> Exercise goal:
Put these lines into a numbered list, skipping any blank lines. Leave the pictures out of your answer.

> Entries on finding words and elements:
++++++++
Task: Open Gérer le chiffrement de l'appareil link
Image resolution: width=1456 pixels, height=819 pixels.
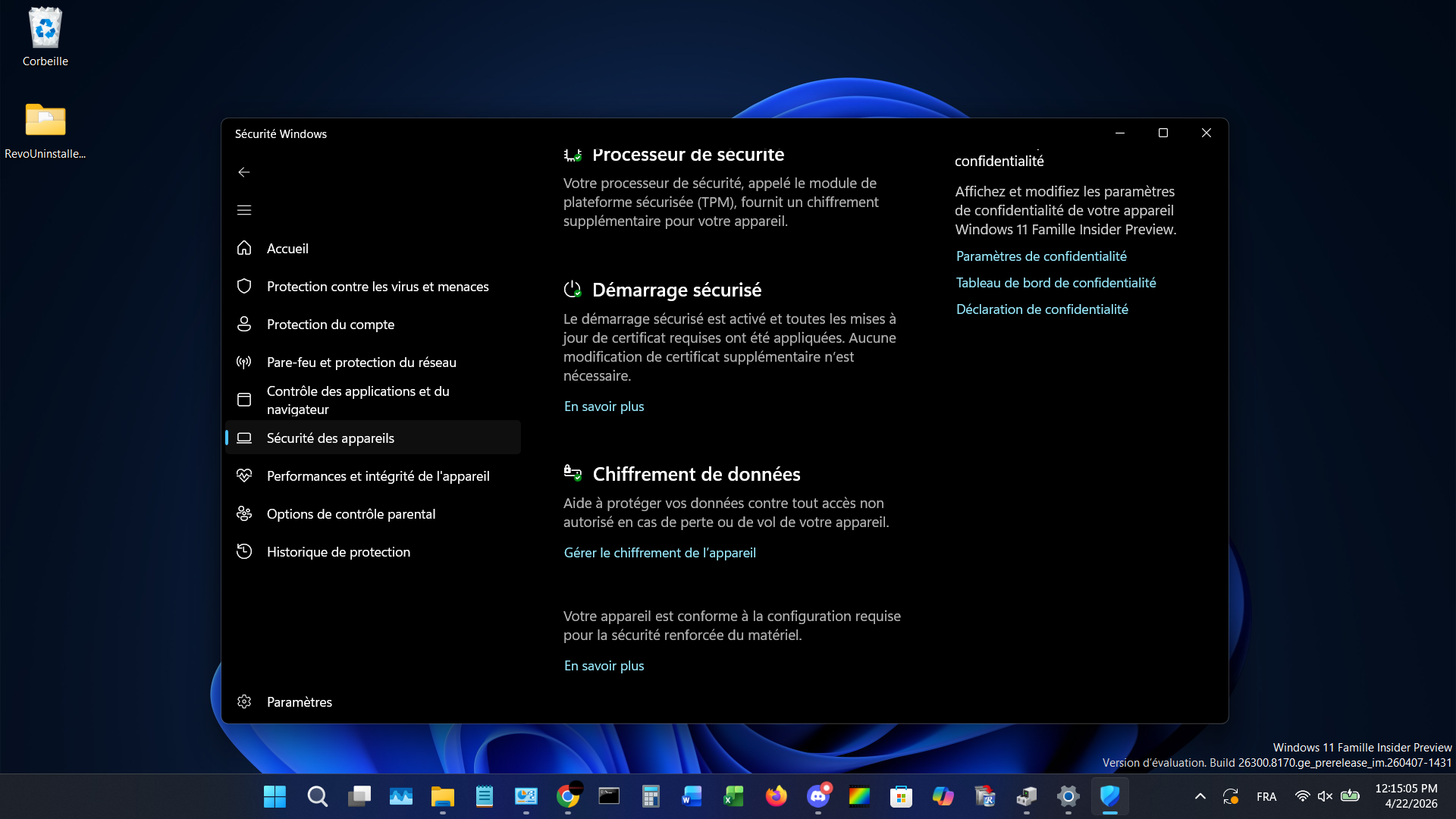Action: [659, 552]
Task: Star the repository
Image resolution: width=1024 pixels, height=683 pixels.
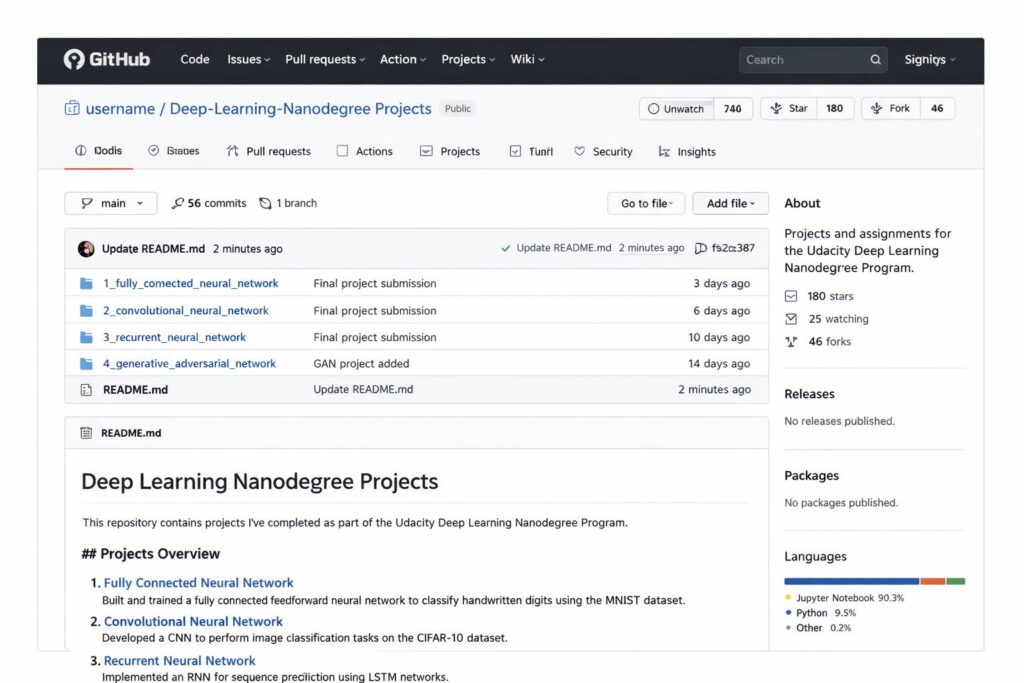Action: pos(788,109)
++++++++
> Task response:
1. Task: Open Gérer le chiffrement de l'appareil link
2. Image resolution: width=1456 pixels, height=819 pixels.
3. Action: [659, 552]
4. Task: Star the repository
5. Image resolution: width=1024 pixels, height=683 pixels.
6. Action: pos(788,109)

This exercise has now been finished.